Marche da bollo.
Con una recentissima
sentenza del 24
Luglio 2007 (la n.
30154) la sesta sezione
penale della Suprema
Corte di Cassazione ha ribadito
il principio secondo
il quale il pubblico dipendente
che “ricicla” la
marca da bollo, staccandola
da una pratica già archiviata
per apporla su
una nuova pratica, commette
il delitto di peculato
previsto e punito dall’art.
314 del Codice penale.
In particolare, il caso portato
all’attenzione del Supremo
Collegio riguardava
alcuni pubblici ufficiali
(due agenti della polizia
municipale del Comune
di Milano addetti al Settore
Concessioni ed autorizzazioni
edilizie) che,
avendo per ragioni del
proprio ufficio la disponibilità
delle marche da
bollo applicate sulle pratiche
già definite e conservate
presso l’archivio del
settore d’appartenenza, se
ne appropriavano, asportando
le marche dalle pratiche
archiviate e riutilizzandole
attraverso l’apposizione
sui moduli delle
istanze presentate dai richiedenti
presso gli sportelli
dei suddetti uffici.
Tale “prassi”, che oramai
andava avanti da qualche
tempo, aveva arrecato al
Comune di Milano (poi
costituitosi parte civile)
un danno di circa ben 12
mila euro.
A fondamento della propria
decisione, i Giudici
della sesta sezione della
Corte di Cassazione hanno
posto una serie di argomentazioni
di grande
rilevanza giuridica.

Consegna A ->
Riporti tutte le espressioni contenenti cifre che compaiono nel brano sulle marche da bollo, nell'ordine in cui si presentano.
Consegna B ->
Sulla base del brano sulle marche da bollo, risponda alle domande seguenti.
(i) Quale sezione della Corte di Cassazione ha pronunciato la sentenza?
(ii) Di quale Comune facevano parte gli agenti di polizia municipale coinvolti?
(iii) Quale delitto commette, secondo il principio ribadito, il pubblico dipendente che riutilizza la marca da bollo?

Materiale fornito ->
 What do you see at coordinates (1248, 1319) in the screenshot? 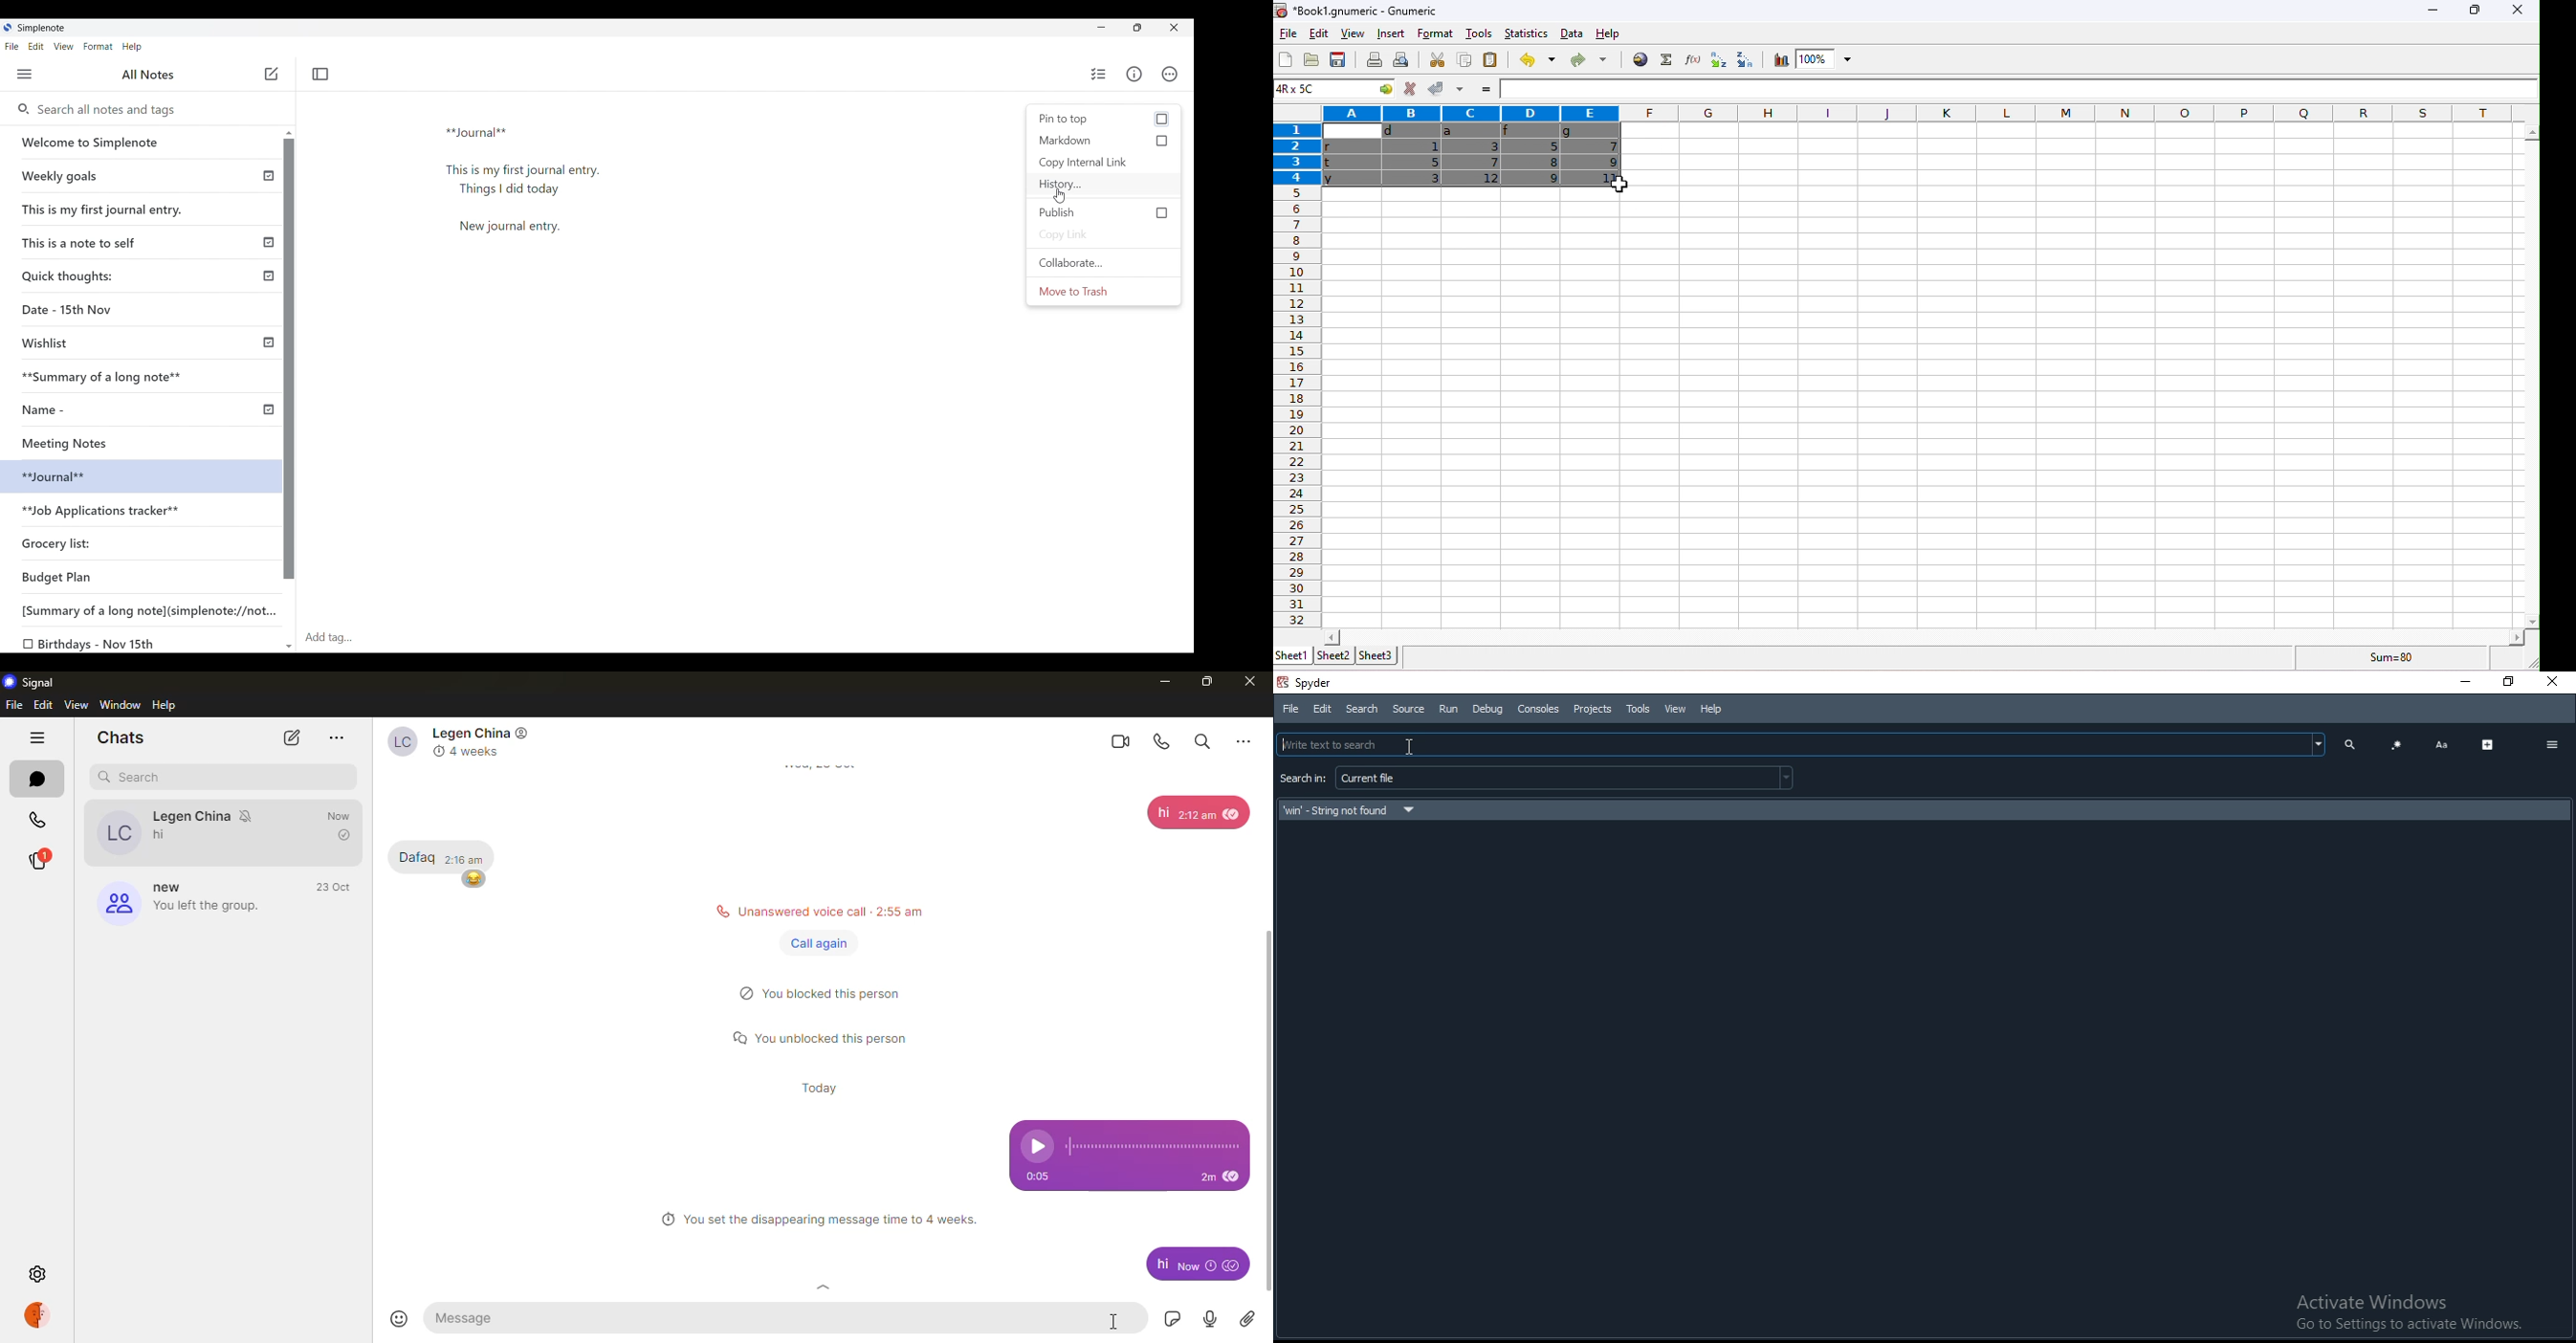
I see `attach` at bounding box center [1248, 1319].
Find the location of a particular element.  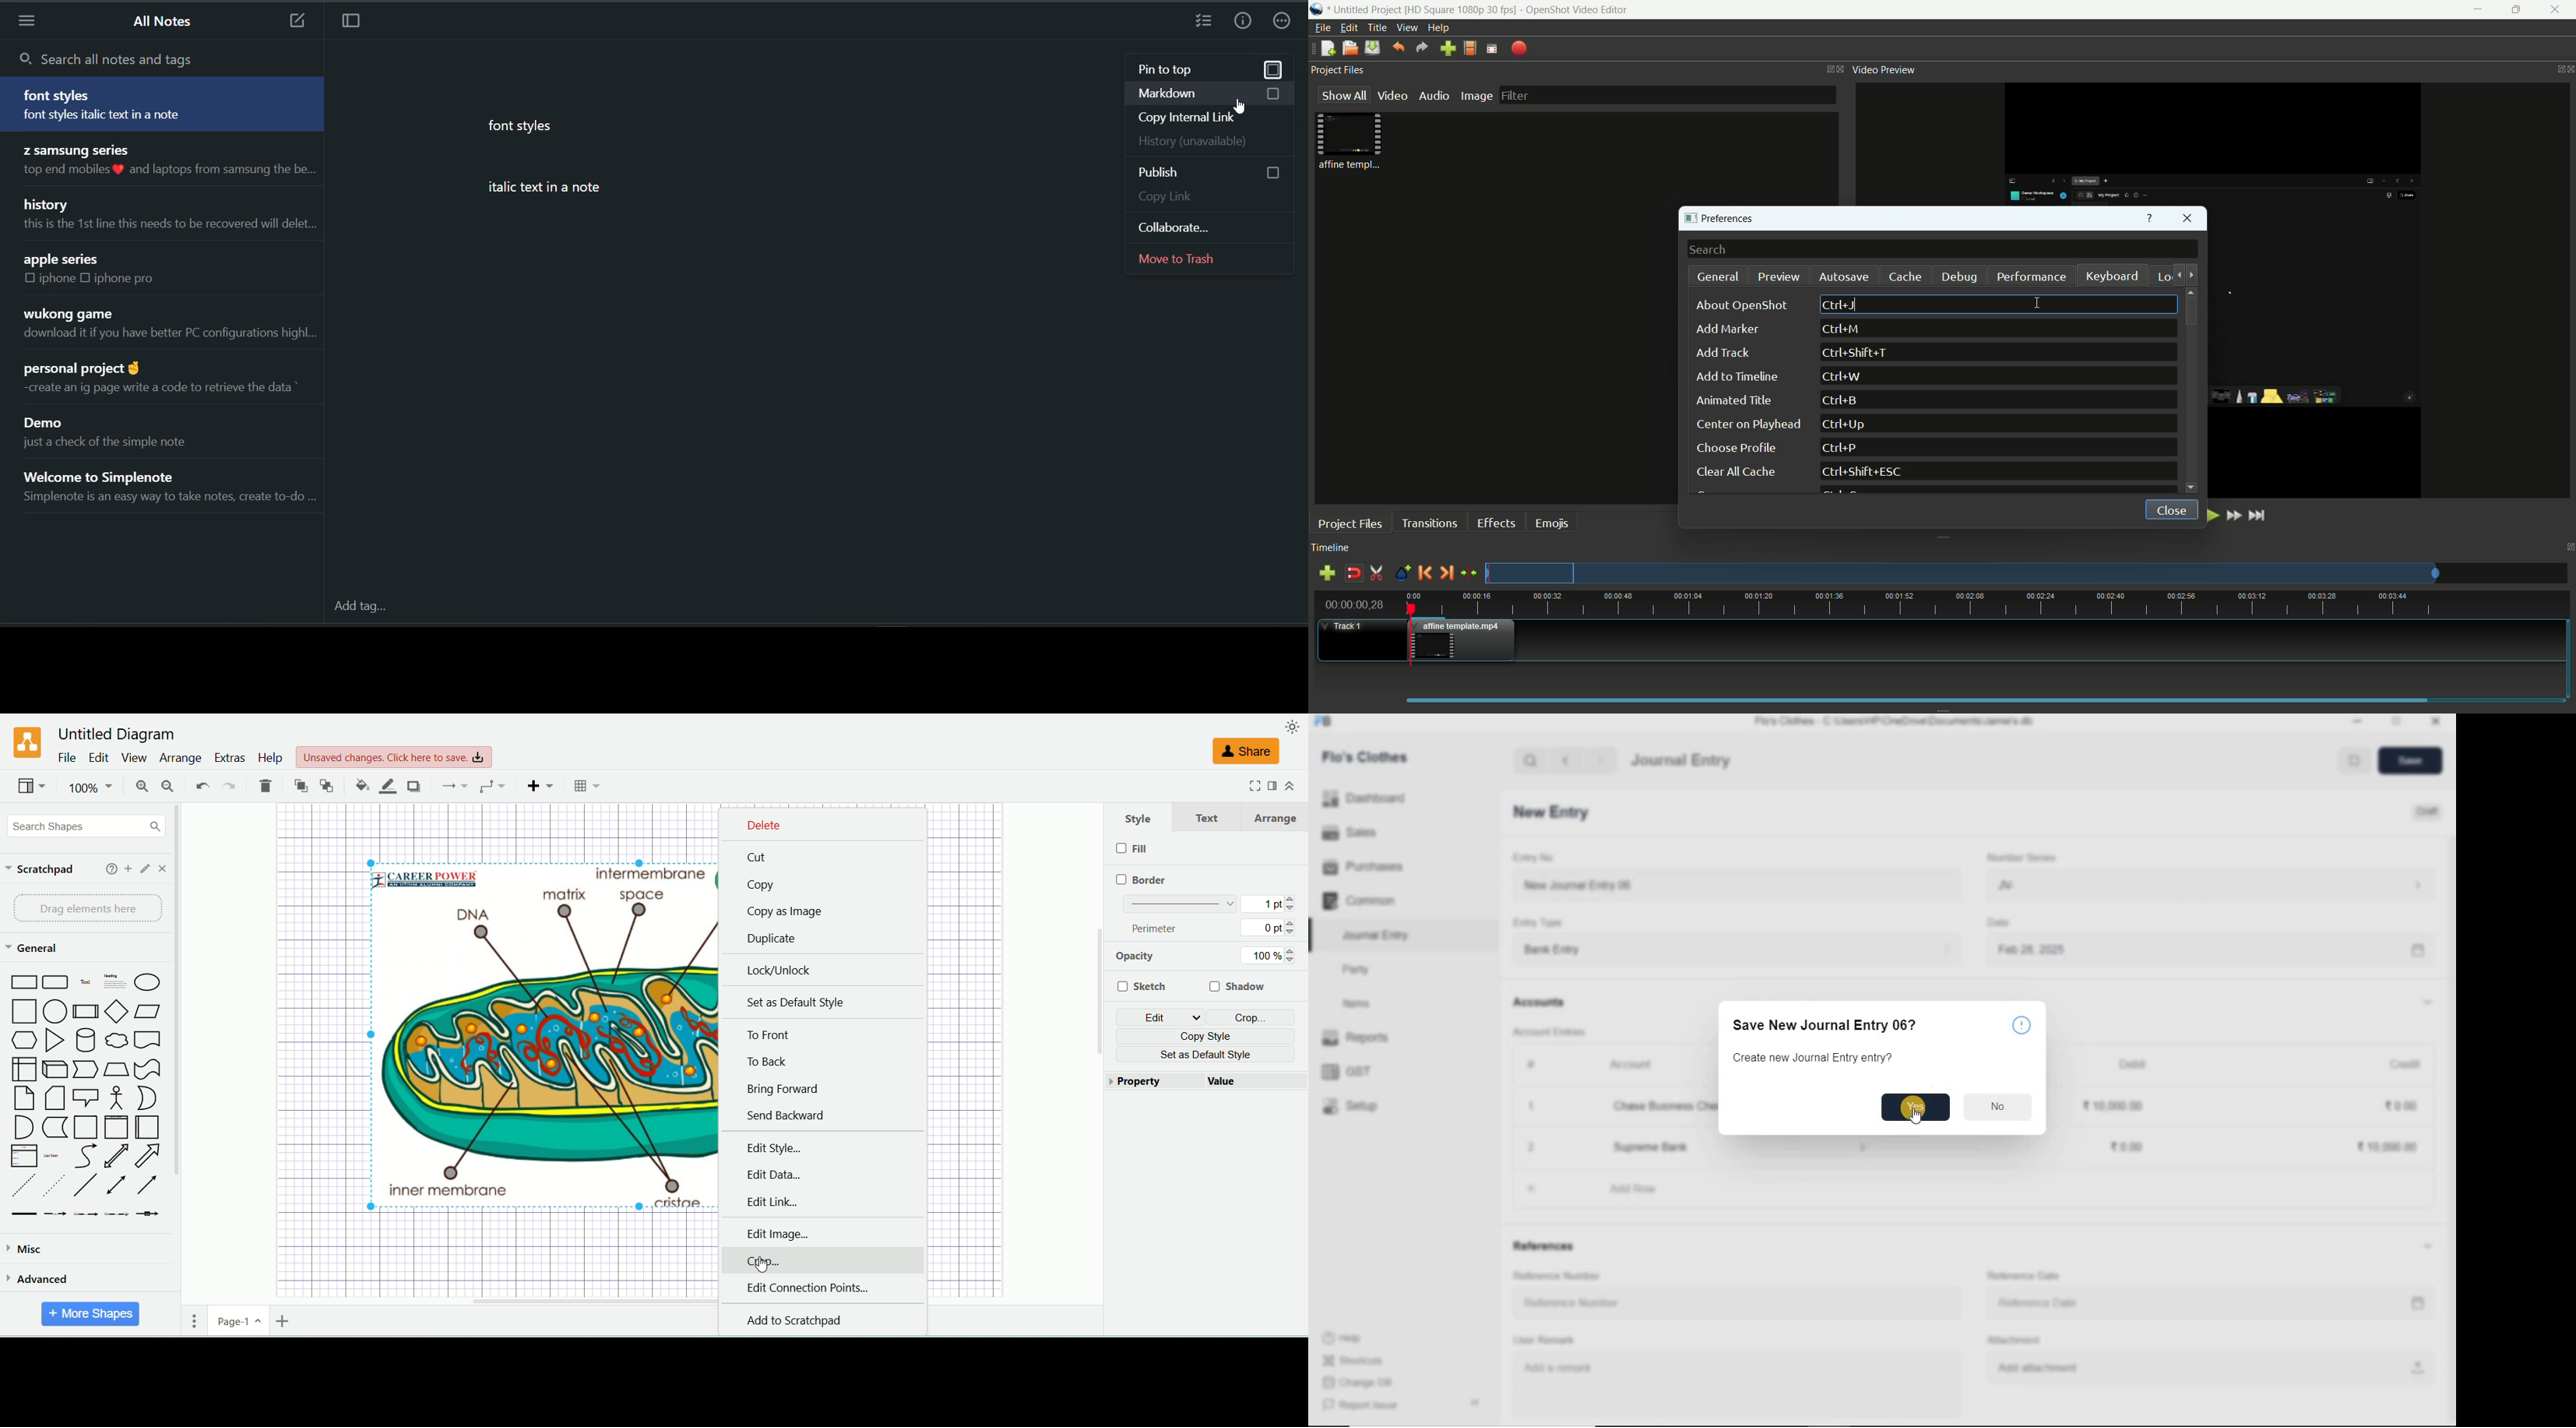

note title and preview is located at coordinates (175, 487).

Soluzione A ->
24 Luglio 2007
n. 30154
art. 314
12 mila euro

Soluzione B ->
(i) La sesta sezione penale.
(ii) Il Comune di Milano.
(iii) Il delitto di peculato.